What I'm thinking is this:

if let Some(type) = meta.attribute("type").map(str::to_lowercase) {
  match &type {
    "title" => {
      title = title.or(meta.text().copied());
    }
    "category" => {
      category = category.or(meta.text().copied());
    }
    "password" => {
      if let Some(text) = meta.text().copied() {
        if !passwords.contains(&text) {
          passwords.push(text);
        }
      }
    }
    "tag" => {
      if let Some(text) = meta.text().copied() {
        if !tags.contains(&text) {
          tags.push(text);
        }
      }
    }
    _ => { /* ignore any other `type`; you could put other logic here */ },
  }
}

(copied() is an Option method that is exposed when the inner type implements, among other things, ToOwned, and &str implements ToOwned to convert to String.)

I like this structure because it pulls the mechanics of figuring out which type attribute is present up and out of the way, making the code that then does something for each type clearer. It also opens some further opportunities for factoring; with a bit of creativity, the two parallel constructs in the "password" and "tag" branches of this match could be extracted, for example - if it makes sense in context to do so.

There are probably other refactorings possible, both on top of this and instead of this, as you like. A lot of this is purely aesthetic, though the fact that your existing code re-calculates the lowercase form of the type attribute's value repeatedly would bug me operationally, as well.

2 Likes

I get this error when using .copied():

error[E0599]: no method named `copied` found for enum `Option<&str>` in the current scope
  --> src\parser.rs:41:50
   |
41 |                     title = title.or(meta.text().copied());
   |                                                  ^^^^^^ `Option<&str>` is not an iterator
   |
help: call `.into_iter()` first
   |
41 |                     title = title.or(meta.text().into_iter().copied());
   |                                                  ++++++++++++

Replacing it back with .map(String::From) did fix it and the newer structure is much more concise and readable so thank you!

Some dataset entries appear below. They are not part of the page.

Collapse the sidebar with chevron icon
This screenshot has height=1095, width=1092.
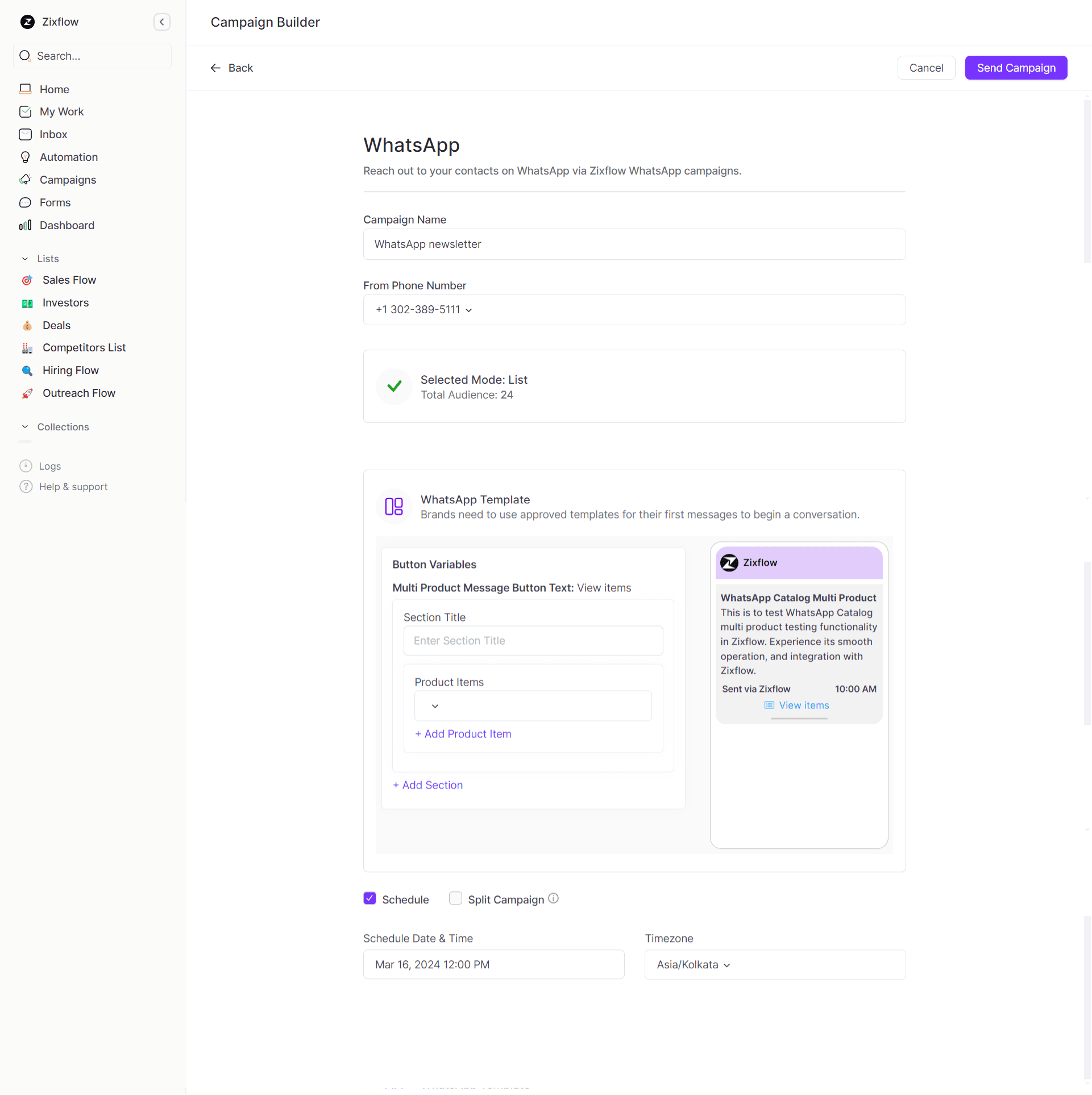[162, 22]
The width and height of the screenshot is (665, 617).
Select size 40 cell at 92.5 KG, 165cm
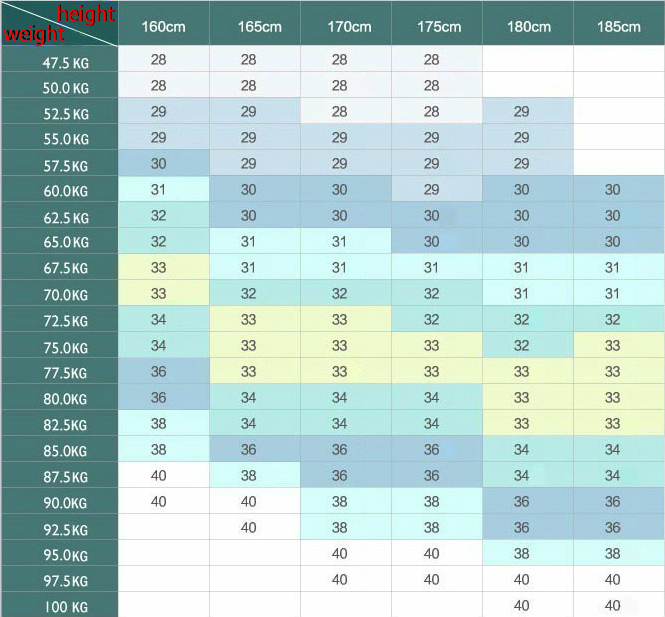(x=248, y=527)
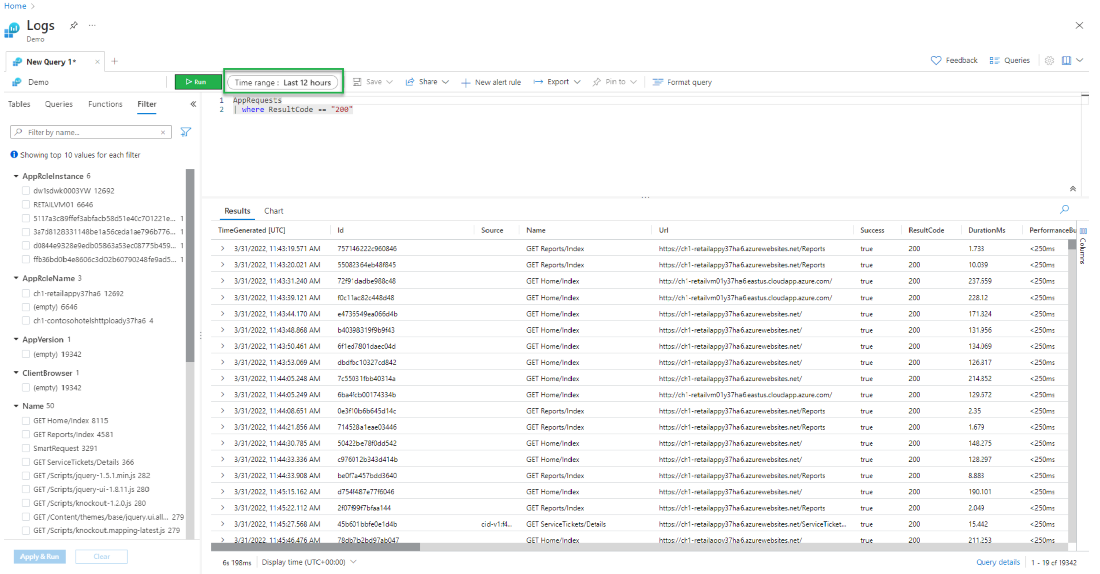1100x574 pixels.
Task: Open the Tables tab in sidebar
Action: [19, 104]
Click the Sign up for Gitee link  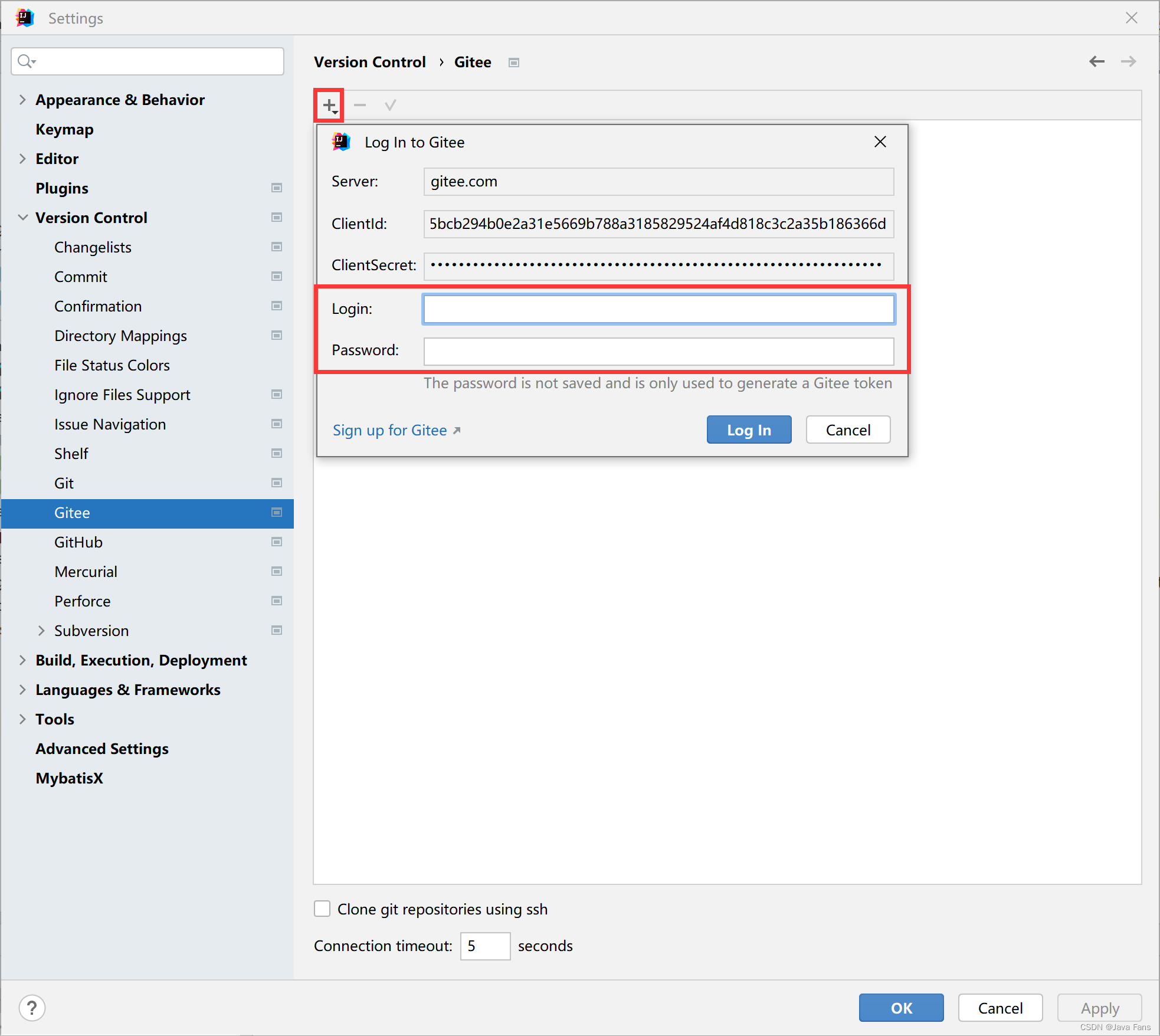click(x=398, y=430)
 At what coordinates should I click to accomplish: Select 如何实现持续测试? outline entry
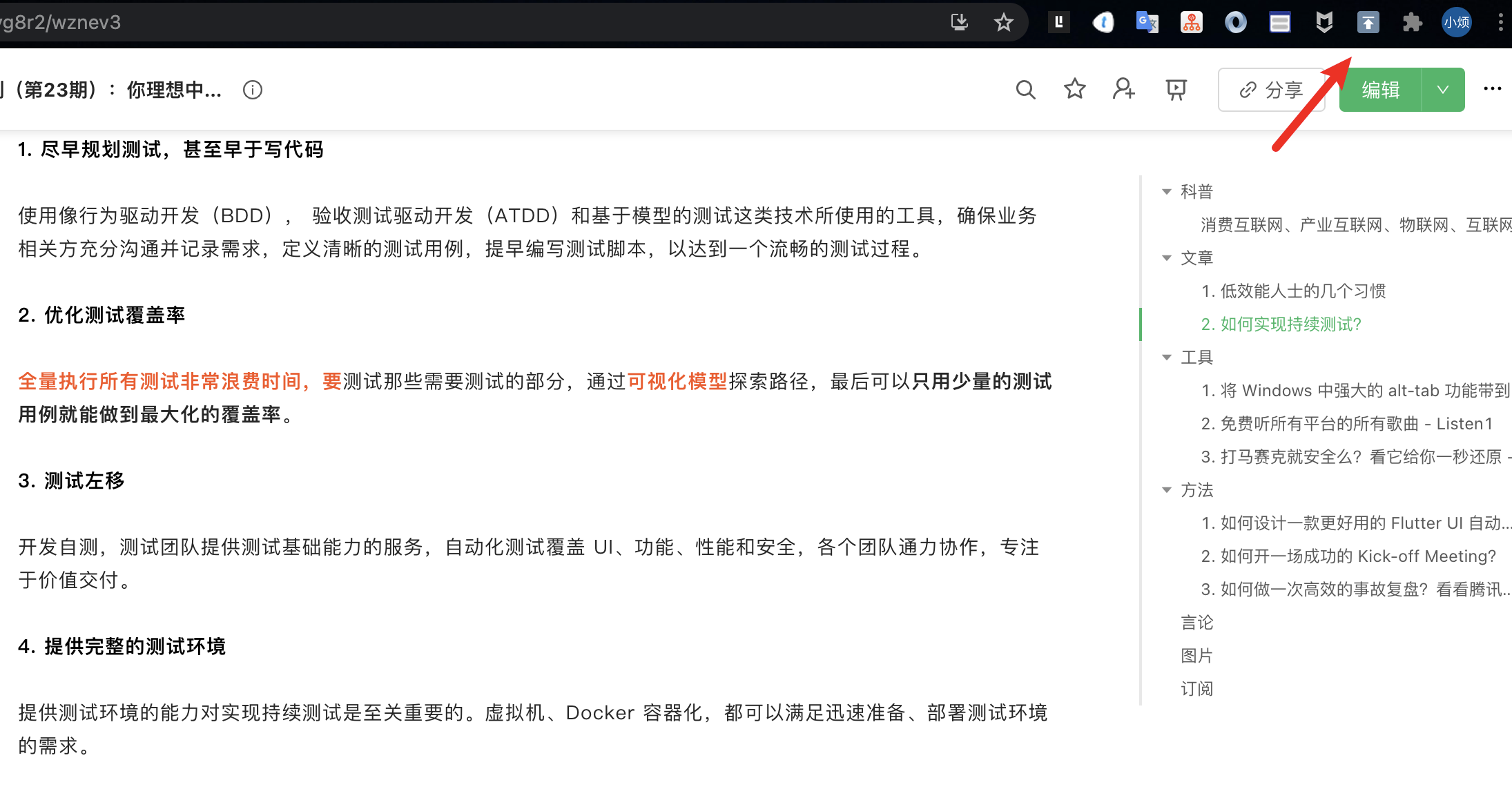tap(1281, 324)
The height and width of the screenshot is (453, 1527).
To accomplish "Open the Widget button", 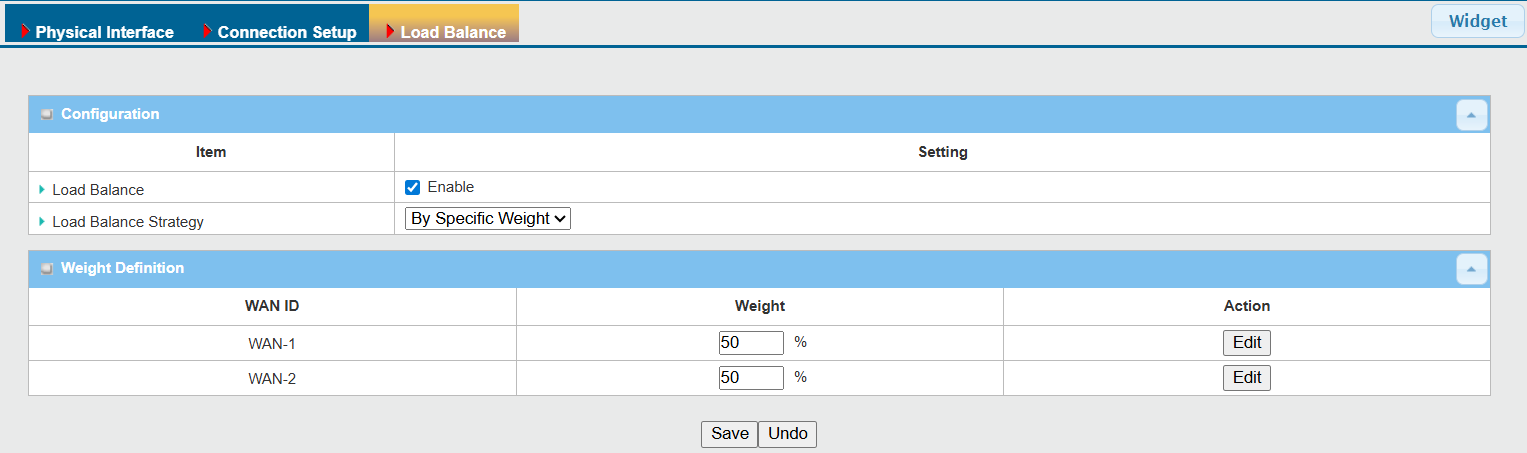I will 1477,22.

    for meta in nzb.descendants().filter(|n| n.has_tag_name("meta")) {
        if let Some(typ) = meta.attribute("type").map(str::to_lowercase).as_deref() {
            match typ {
                "title" => {
                    title = title.or(meta.text().map(String::from));
                }
                "password" => {
                    if let Some(text) = meta.text().map(String::from) {
                      if !passwords.contains(&text) {
                        passwords.push(text);
                      }
                    }
                  }
                "tag" => {
                    if let Some(text) = meta.text().map(String::from) {
                      if !tags.contains(&text) {
                        tags.push(text);
                      }
                    }
                  }
                "category" => {
                    category = category.or(meta.text().map(String::from));
                }
                _ => {}
            }
        }
    }

I'm thrilled to announce that I've completed my first Rust project! It's now available on crates.io. I would also appreciate any further code reviews now that it's complete.

The experience has been incredibly positive. The Rust book's quality, Rustup's ease of installation, Cargo's project management, the compiler's informative errors, and this community's patience and helpfulness have all been instrumental. I'm definitely looking forward to writing more Rust!